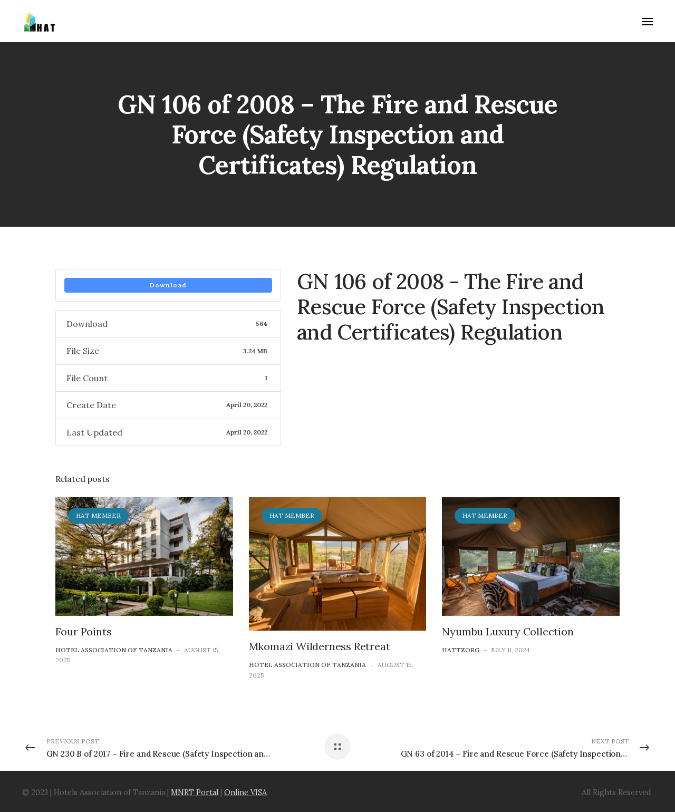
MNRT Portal (194, 792)
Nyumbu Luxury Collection (507, 631)
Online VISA (245, 792)
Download (168, 285)
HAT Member (98, 515)
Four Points (83, 631)
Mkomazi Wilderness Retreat (319, 646)
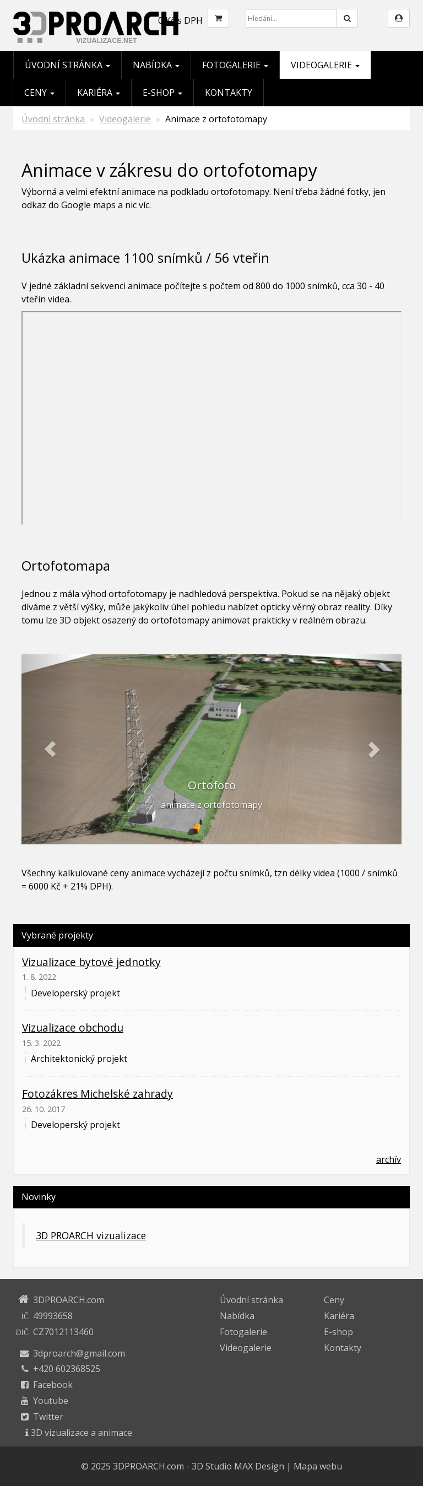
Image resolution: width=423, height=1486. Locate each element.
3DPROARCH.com (148, 1466)
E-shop (162, 92)
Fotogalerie (235, 65)
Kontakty (228, 92)
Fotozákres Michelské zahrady (97, 1093)
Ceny (39, 92)
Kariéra (98, 92)
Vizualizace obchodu (72, 1027)
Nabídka (156, 65)
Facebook (53, 1385)
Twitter (48, 1417)
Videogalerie (325, 65)
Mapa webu (318, 1466)
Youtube (50, 1401)
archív (388, 1159)
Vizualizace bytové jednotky (91, 961)
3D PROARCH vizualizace (91, 1235)
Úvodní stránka (67, 65)
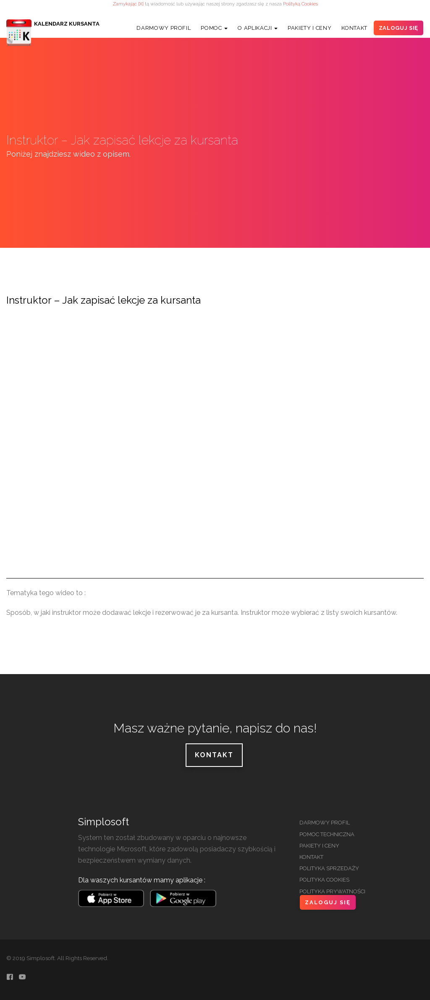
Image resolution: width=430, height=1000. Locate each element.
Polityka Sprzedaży (329, 868)
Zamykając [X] (128, 4)
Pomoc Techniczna (326, 834)
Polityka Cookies (324, 880)
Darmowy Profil (163, 28)
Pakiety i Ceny (309, 28)
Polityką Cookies (300, 4)
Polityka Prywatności (332, 891)
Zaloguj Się (398, 28)
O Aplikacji (258, 28)
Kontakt (354, 28)
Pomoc (214, 28)
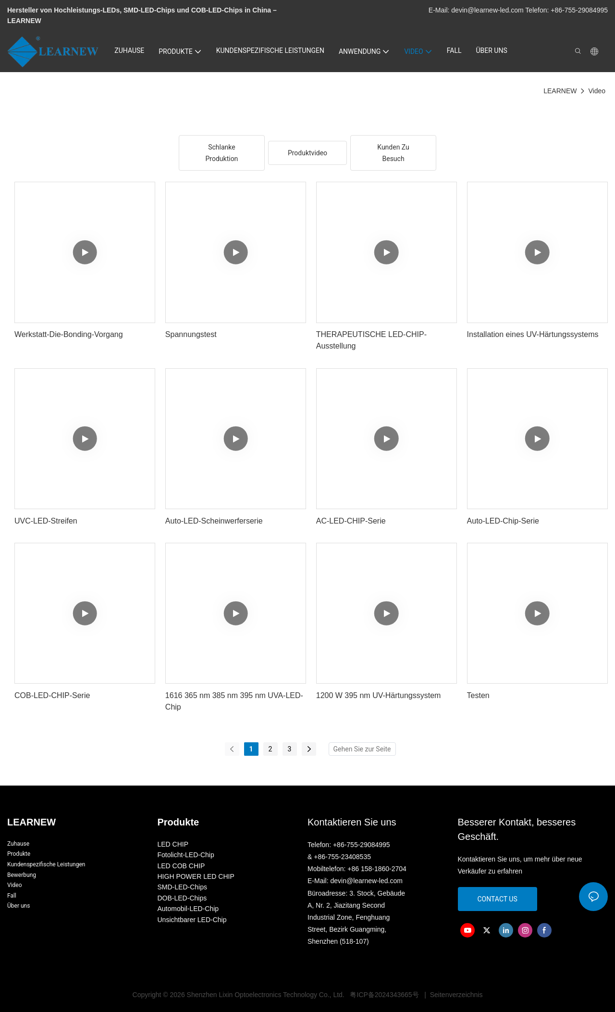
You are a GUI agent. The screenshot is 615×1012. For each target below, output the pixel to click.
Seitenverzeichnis (455, 995)
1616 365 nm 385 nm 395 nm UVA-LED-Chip (234, 701)
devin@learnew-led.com (488, 10)
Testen (478, 695)
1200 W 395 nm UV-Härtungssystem (378, 695)
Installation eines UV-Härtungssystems (533, 334)
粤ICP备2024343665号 (384, 995)
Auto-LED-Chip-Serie (503, 521)
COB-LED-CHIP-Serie (52, 695)
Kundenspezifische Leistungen (46, 864)
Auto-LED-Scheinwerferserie (214, 521)
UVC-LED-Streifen (45, 521)
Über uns (18, 905)
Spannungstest (191, 334)
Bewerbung (21, 875)
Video (596, 91)
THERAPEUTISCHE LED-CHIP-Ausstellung (371, 340)
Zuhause (18, 843)
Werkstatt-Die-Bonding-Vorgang (68, 334)
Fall (11, 895)
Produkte (18, 853)
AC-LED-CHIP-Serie (351, 521)
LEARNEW (560, 91)
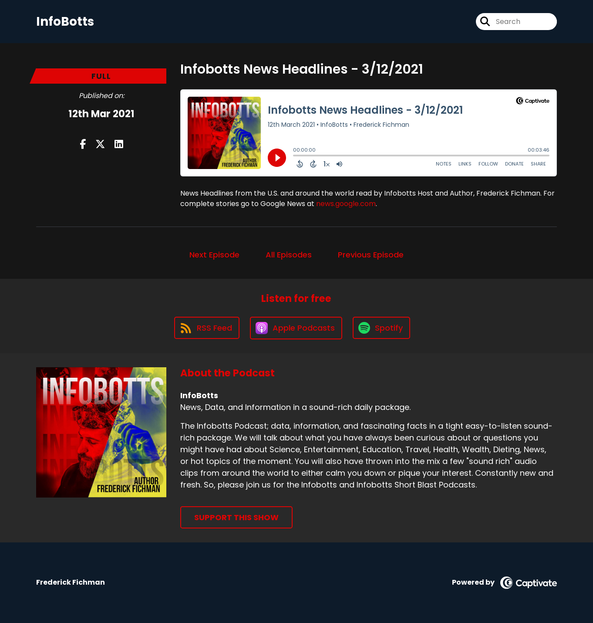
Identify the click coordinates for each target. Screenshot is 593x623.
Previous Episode (371, 254)
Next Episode (214, 254)
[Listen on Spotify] (381, 328)
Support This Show (236, 517)
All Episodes (289, 254)
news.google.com (346, 204)
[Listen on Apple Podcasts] (296, 328)
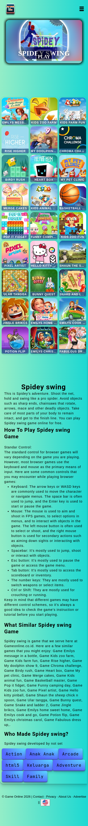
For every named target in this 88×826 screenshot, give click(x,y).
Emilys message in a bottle (15, 111)
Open (81, 8)
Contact (38, 796)
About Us (64, 796)
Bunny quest (43, 282)
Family (35, 776)
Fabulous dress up (72, 340)
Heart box (43, 168)
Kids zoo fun (72, 225)
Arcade (70, 754)
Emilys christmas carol (43, 340)
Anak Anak (42, 754)
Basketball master (72, 197)
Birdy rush (15, 168)
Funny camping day (43, 225)
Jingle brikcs (15, 311)
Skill (12, 776)
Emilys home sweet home (43, 311)
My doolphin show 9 (43, 139)
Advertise (79, 796)
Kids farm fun (72, 111)
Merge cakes (15, 197)
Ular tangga (15, 282)
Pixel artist (15, 254)
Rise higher (15, 139)
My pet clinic (72, 168)
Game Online (25, 9)
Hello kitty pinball (43, 254)
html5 (12, 765)
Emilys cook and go (72, 311)
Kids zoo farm (43, 111)
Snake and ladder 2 (72, 282)
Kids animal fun (43, 197)
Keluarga (38, 765)
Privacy (51, 796)
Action (14, 754)
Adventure (69, 765)
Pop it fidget (15, 225)
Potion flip (15, 340)
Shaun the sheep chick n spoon (72, 254)
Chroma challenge (72, 139)
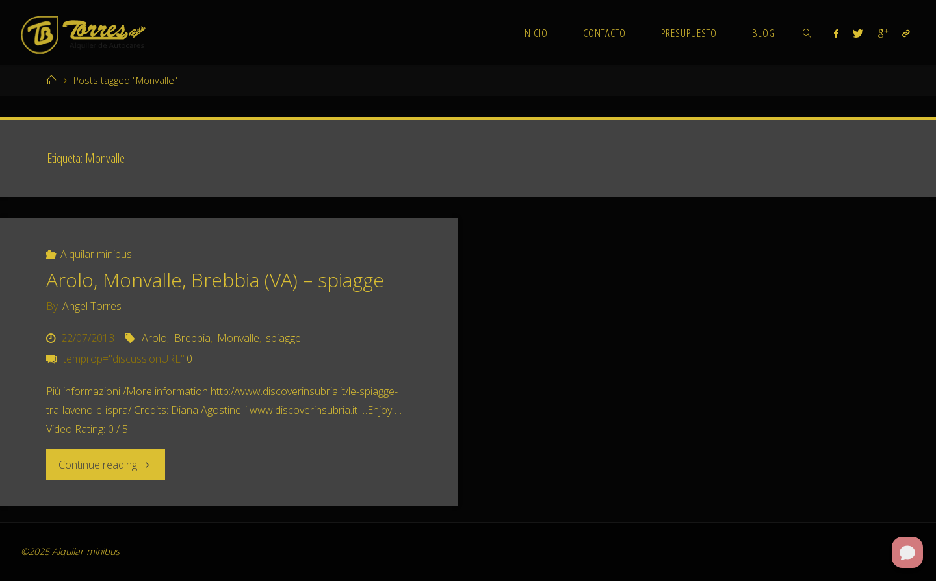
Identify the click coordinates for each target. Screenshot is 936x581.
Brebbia (192, 338)
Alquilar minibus (96, 254)
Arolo (154, 338)
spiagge (283, 338)
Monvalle (238, 338)
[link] (806, 32)
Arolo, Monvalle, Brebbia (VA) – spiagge (215, 279)
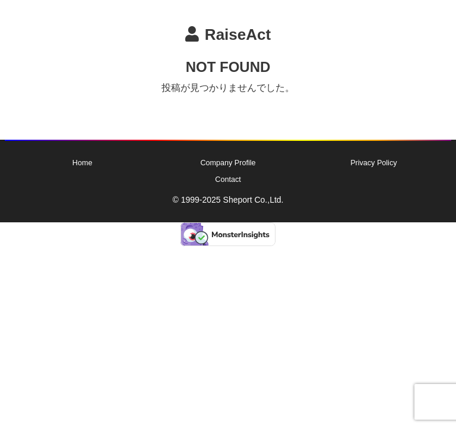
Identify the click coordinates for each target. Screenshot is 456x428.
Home (82, 163)
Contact (227, 179)
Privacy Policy (373, 163)
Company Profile (227, 163)
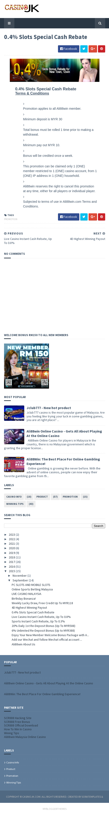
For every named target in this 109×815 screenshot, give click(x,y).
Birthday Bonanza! (24, 598)
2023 (12, 535)
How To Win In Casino (18, 729)
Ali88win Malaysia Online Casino (25, 737)
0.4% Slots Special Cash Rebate (33, 612)
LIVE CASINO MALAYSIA (26, 594)
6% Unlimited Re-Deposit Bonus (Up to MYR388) (43, 630)
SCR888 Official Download (21, 725)
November (20, 576)
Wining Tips (11, 733)
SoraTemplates (91, 796)
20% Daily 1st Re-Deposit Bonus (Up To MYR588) (43, 626)
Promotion (10, 219)
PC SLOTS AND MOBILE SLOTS (31, 585)
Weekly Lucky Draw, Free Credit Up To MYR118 (42, 603)
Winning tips (15, 503)
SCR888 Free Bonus (17, 722)
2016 (12, 567)
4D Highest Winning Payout (29, 608)
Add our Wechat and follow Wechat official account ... (47, 639)
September (21, 580)
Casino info (14, 496)
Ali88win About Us (23, 644)
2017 (12, 562)
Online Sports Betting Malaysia (32, 589)
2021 (12, 544)
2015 (12, 571)
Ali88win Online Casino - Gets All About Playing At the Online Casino (48, 683)
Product (42, 496)
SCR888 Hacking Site (17, 718)
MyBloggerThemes (55, 808)
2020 (12, 548)
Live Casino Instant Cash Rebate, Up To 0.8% (41, 617)
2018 (12, 557)
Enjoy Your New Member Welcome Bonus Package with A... (50, 635)
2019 (12, 553)
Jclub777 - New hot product (49, 407)
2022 (12, 539)
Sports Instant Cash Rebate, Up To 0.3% (38, 621)
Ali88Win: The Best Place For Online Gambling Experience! (42, 694)
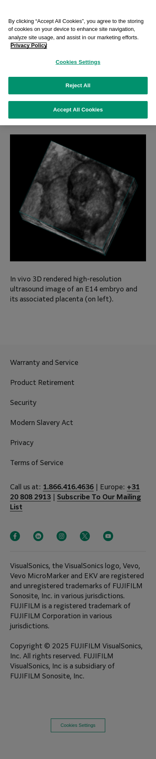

» **SET PROBLEM**: Arrange every line of the material above as a numbered list, skipping blank lines and leaving the pictures out.

» **OUTPUT FOR THIS TASK**:
1. MNRT Portal (194, 792)
2. Nyumbu Luxury Collection (507, 631)
3. Online VISA (245, 792)
4. Download (168, 285)
5. HAT Member (98, 515)
6. Four Points (83, 631)
7. Mkomazi Wilderness Retreat (319, 646)
8. Image resolution: width=423, height=1486. Locate each element.
9. 3DPROARCH.com (148, 1466)
10. E-shop (162, 92)
11. Fotogalerie (235, 65)
12. Kontakty (228, 92)
13. Fotozákres Michelské zahrady (97, 1093)
14. Ceny (39, 92)
15. Kariéra (98, 92)
16. Vizualizace obchodu (72, 1027)
17. Nabídka (156, 65)
18. Facebook (53, 1385)
19. Twitter (48, 1417)
20. Videogalerie (325, 65)
21. Mapa webu (318, 1466)
22. Youtube (50, 1401)
23. archív (388, 1159)
24. Vizualizace bytové jednotky (91, 961)
25. 3D PROARCH vizualizace (91, 1235)
26. Úvodní stránka (67, 65)
27. Image resolution: width=430, height=1000. Locate each element.
28. Polityka Sprzedaży (329, 868)
29. Zamykając [X] (128, 4)
30. Pomoc Techniczna (326, 834)
31. Polityka Cookies (324, 880)
32. Darmowy Profil (163, 28)
33. Pakiety i Ceny (309, 28)
34. Polityką Cookies (300, 4)
35. Polityka Prywatności (332, 891)
36. Zaloguj Się (398, 28)
37. O Aplikacji (258, 28)
38. Kontakt (354, 28)
39. Pomoc (214, 28)
40. You are a GUI agent. The screenshot is 615×1012. For each target below, output the pixel to click.
41. Seitenverzeichnis (455, 995)
42. 1616 365 nm 385 nm 395 nm UVA-LED-Chip (234, 701)
43. devin@learnew-led.com (488, 10)
44. Testen (478, 695)
45. 1200 W 395 nm UV-Härtungssystem (378, 695)
46. Installation eines UV-Härtungssystems (533, 334)
47. 粤ICP备2024343665号 (384, 995)
48. Auto-LED-Chip-Serie (503, 521)
49. COB-LED-CHIP-Serie (52, 695)
50. Kundenspezifische Leistungen (46, 864)
51. Auto-LED-Scheinwerferserie (214, 521)
52. UVC-LED-Streifen (45, 521)
53. Über uns (18, 905)
54. Spannungstest (191, 334)
55. Bewerbung (21, 875)
56. Video (596, 91)
57. THERAPEUTISCHE LED-CHIP-Ausstellung (371, 340)
58. Zuhause (18, 843)
59. Werkstatt-Die-Bonding-Vorgang (68, 334)
60. Fall (11, 895)
61. Produkte (18, 853)
62. AC-LED-CHIP-Serie (351, 521)
63. LEARNEW (560, 91)
64. Identify the click coordinates for each target. Screenshot is 593x623.
65. Previous Episode (371, 254)
66. Next Episode (214, 254)
67. [Listen on Spotify] (381, 328)
68. Support This Show (236, 517)
69. All Episodes (289, 254)
70. news.google.com (346, 204)
71. [Listen on Apple Podcasts] (296, 328)
72. For every named target in this 88×826 screenshot, give click(x,y).
73. Emilys message in a bottle (15, 111)
74. Open (81, 8)
75. Contact (38, 796)
76. About Us (64, 796)
77. Bunny quest (43, 282)
78. Family (35, 776)
79. Fabulous dress up (72, 340)
80. Heart box (43, 168)
81. Kids zoo fun (72, 225)
82. Arcade (70, 754)
83. Emilys christmas carol (43, 340)
84. Anak Anak (42, 754)
85. Basketball master (72, 197)
86. Birdy rush (15, 168)
87. Funny camping day (43, 225)
88. Jingle brikcs (15, 311)
89. Skill (12, 776)
90. Emilys home sweet home (43, 311)
91. My doolphin show 9 (43, 139)
92. Advertise (79, 796)
93. Kids farm fun (72, 111)
94. Merge cakes (15, 197)
95. Ular tangga (15, 282)
96. Pixel artist (15, 254)
97. Rise higher (15, 139)
98. My pet clinic (72, 168)
99. Game Online (25, 9)
100. Hello kitty pinball (43, 254)
101. html5 (12, 765)
102. Emilys cook and go (72, 311)
103. Kids zoo farm (43, 111)
104. Snake and ladder 2 (72, 282)
105. Kids animal fun (43, 197)
106. Keluarga (38, 765)
107. Privacy (51, 796)
108. Action (14, 754)
109. Adventure (69, 765)
110. Pop it fidget (15, 225)
111. Potion flip (15, 340)
112. Shaun the sheep chick n spoon (72, 254)
113. Chroma challenge (72, 139)
114. Identify the click coordinates for each target. Screenshot is 936x581.
115. Brebbia (192, 338)
116. Alquilar minibus (96, 254)
117. Arolo (154, 338)
118. spiagge (283, 338)
119. Monvalle (238, 338)
120. [link] (806, 32)
121. Arolo, Monvalle, Brebbia (VA) – spiagge (215, 279)
122. Identify the click coordinates for each target. Screenshot is 456x428.
123. Home (82, 163)
124. Contact (227, 179)
125. Privacy Policy (373, 163)
126. Company Profile (227, 163)
127. For every named target in this 109×815 screenshot, give click(x,y).
128. Birthday Bonanza! (24, 598)
129. 2023 (12, 535)
130. How To Win In Casino (18, 729)
131. Ali88win Malaysia Online Casino (25, 737)
132. 0.4% Slots Special Cash Rebate (33, 612)
133. LIVE CASINO MALAYSIA (26, 594)
134. 6% Unlimited Re-Deposit Bonus (Up to MYR388) (43, 630)
135. SCR888 Official Download (21, 725)
136. November (20, 576)
137. Wining Tips (11, 733)
138. SoraTemplates (91, 796)
139. 20% Daily 1st Re-Deposit Bonus (Up To MYR588) (43, 626)
140. Promotion (10, 219)
141. PC SLOTS AND MOBILE SLOTS (31, 585)
142. Weekly Lucky Draw, Free Credit Up To MYR118 (42, 603)
143. Winning tips (15, 503)
144. SCR888 Free Bonus (17, 722)
145. 2016 (12, 567)
146. 4D Highest Winning Payout (29, 608)
147. Add our Wechat and follow Wechat official account ... (47, 639)
148. September (21, 580)
149. Casino info (14, 496)
150. Ali88win About Us (23, 644)
151. 2017 (12, 562)
152. Online Sports Betting Malaysia (32, 589)
153. 2021 (12, 544)
154. 2015 (12, 571)
155. Ali88win Online Casino - Gets All About Playing At the Online Casino (48, 683)
156. Product (42, 496)
157. SCR888 Hacking Site (17, 718)
158. MyBloggerThemes (55, 808)
159. 2020 (12, 548)
160. Live Casino Instant Cash Rebate, Up To 0.8% (41, 617)
161. 2018 (12, 557)
162. Enjoy Your New Member Welcome Bonus Package with A... (50, 635)
163. 2019 (12, 553)
164. Jclub777 - New hot product (49, 407)
165. 2022 (12, 539)
166. Sports Instant Cash Rebate, Up To 0.3% (38, 621)
167. Ali88Win: The Best Place For Online Gambling Experience! (42, 694)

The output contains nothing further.